Exception — OAuth consent (path #4) does not brick the container. When a source fails enumeration purely because it needs per-user OAuth consent (CONSENT_REQUIRED), the hosting package keeps the container healthy and routable: /readiness stays 200 and the consent requirement is surfaced per-request as an oauth_consent_request with a consent link. The user consents (via the Hosted-Toolbox-AuthPaths-Client/ REPL), re-sends, and enumeration is retried so the tool becomes available. A mix of CONSENT_REQUIRED and any non-consent error is still treated as a hard failure (consent alone cannot make enumeration succeed). Symptoms per auth path:
| Symptom | Likely cause |
|---|---|
| All invokes return HTTP 424 ("Failed Dependency") | One or more tool sources failed tools/list at startup (see all-or-nothing note above). Common causes: an allowed_tools name that does not exist on the upstream server, or an Entra connection whose token is rejected. Reproduce by calling the toolbox tools/list directly with your own token — a -32007 top-level error names the failing source. |
| HTTP 401 "audience is incorrect" | The connection's audience field is missing or does not match the OAuth resource identifier the target service accepts. For Cognitive Services targets, set audience: "https://cognitiveservices.azure.com". |
| HTTP 401 / 403 "principal does not have access" | Path #1: PAT expired or scope insufficient. Path #2: the agent's instance identity is missing the required role on the target resource. |
| Container reports zero tools but startup succeeded | FoundryToolboxService.StartAsync caches the tools/list result at startup. If a connection or RBAC grant changed after the container started, force a fresh container (re-deploy the agent version) — the cache won't pick up the change until then. |
| HTTP 404 from a tool call | Toolbox name mismatch (TOOLBOX_NAME vs the name in the portal), or the toolbox was deleted. |
| Server logs a warning "Neither FOUNDRY_PROJECT_ENDPOINT nor AZURE_AI_PROJECT_ENDPOINT is set; toolbox support is disabled" | Local dev without the env var set. The agent will load with zero tools and respond as if it has none. Set AZURE_AI_PROJECT_ENDPOINT (local-dev fallback) or FOUNDRY_PROJECT_ENDPOINT to your project endpoint. |
| Tools appear but model never invokes them | instructions: in Program.cs may not surface what each tool is for. Tighten the allowed_tools lists and rephrase prompts to mention the upstream service by name. |
Region and model compatibility
Foundry Toolboxes have region constraints; some tool types are limited to specific models. This sample defaults to gpt-4o, which works in all supported regions. For the full matrix, see the Foundry tools compatibility matrix.
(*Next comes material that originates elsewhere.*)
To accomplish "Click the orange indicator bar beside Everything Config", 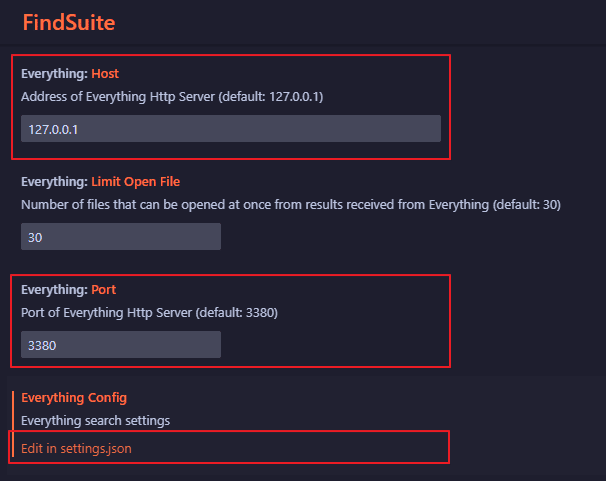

Anti-pattern note for path #3
Inline authorization on a toolbox tool entry stores credentials inside the toolbox definition. There is no rotation, no per-user scoping, no secret-store integration. Use it only for:
- Public MCP servers that ignore the bearer (the
gitmcp.iocase demonstrated here). - Local development against a test MCP server with a throwaway token.
For everything else use project_connection_id and let the platform inject credentials.